Neben der Harry-Potter-Autorin J. K. Rowling und dem Thriller-Spezialisten Tom Clancy gehört John Grisham zum illustren Trio jener Autoren, deren Debütromane sich schon mehr als eine Million Mal verkauften. Und bald erreichen seine Verkaufszahlen die halbe Milliarde. Der neue Roman des 66-jährigen Grisham, „Der Polizist“, ist sein zweiundvierzigster seit „Die Jury“ von 1989, die meisten davon sind 500-, 600-Seiten-Wälzer. Mit wenigen Ausnahmen handelt es sich dabei um Justizthriller, Romane also, in denen Gerichtsverfahren, ihre Fälle, ihr Personal, ihr Verlauf, die zentrale Rolle spielen. Dazu kommen ausladende Nebenhandlungen, ein vielstimmiger Chor mehr oder weniger am Fall Beteiligter und gefährlich köchelnde Konflikte, immer angesiedelt im US-amerikanischen Süden – häufig in der fiktiven Kleinstadt Clanton im Bundesstaat Mississippi – und sanft abgefedert mit einer großen Portion Sozialpathos.
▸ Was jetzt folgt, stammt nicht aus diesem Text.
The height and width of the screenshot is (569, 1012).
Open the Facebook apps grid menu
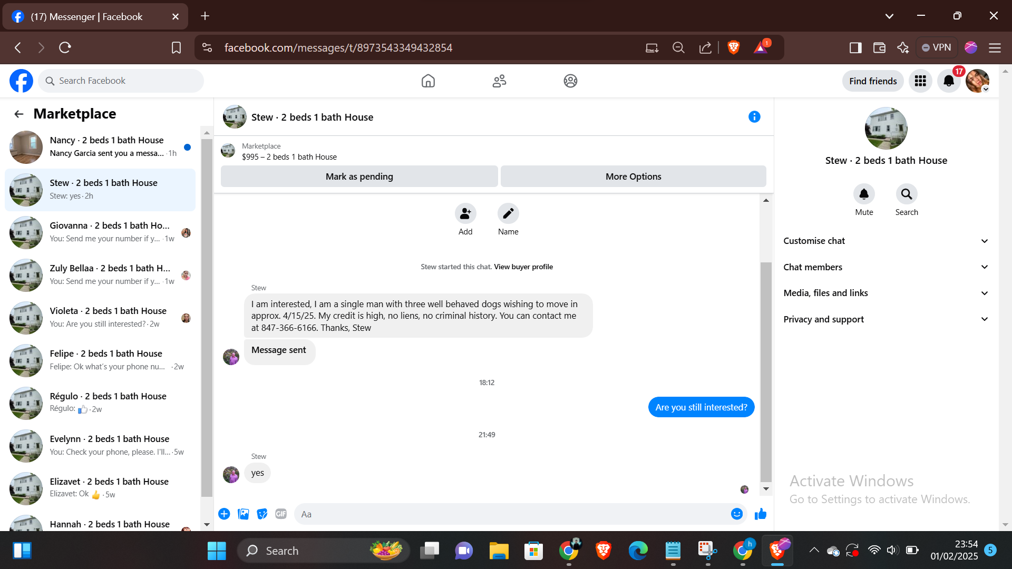[920, 81]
Das klingt nach Formelbuch, Stereotypen und Einfallslosigkeit, und tatsächlich sind Handlungsabläufe, Personal und Örtlichkeiten bekannt aus zahlreichen Courtroom-Dramen Hollywoods vom Wachmacher „Wer die Nachtigall stört“ aus der Frühzeit der Bürgerrechtsbewegung bis zur letztjährigen zehnteiligen TV-Serie „Your Honor“ mit Bryan Cranston als Richter, wo die Ingredienzen des Genres nur noch als Versatzstücke für ein krachendes Spektakel fungieren. Bei Grisham allerdings ist dieses Formelhafte Medium für eine klare Message: Die Werte einer Gesellschaft müssen ständig neu illustriert werden, um nicht den Zentrifugalkräften – Geld, Gier und der Trägheit der Herzen – zum Opfer zu fallen.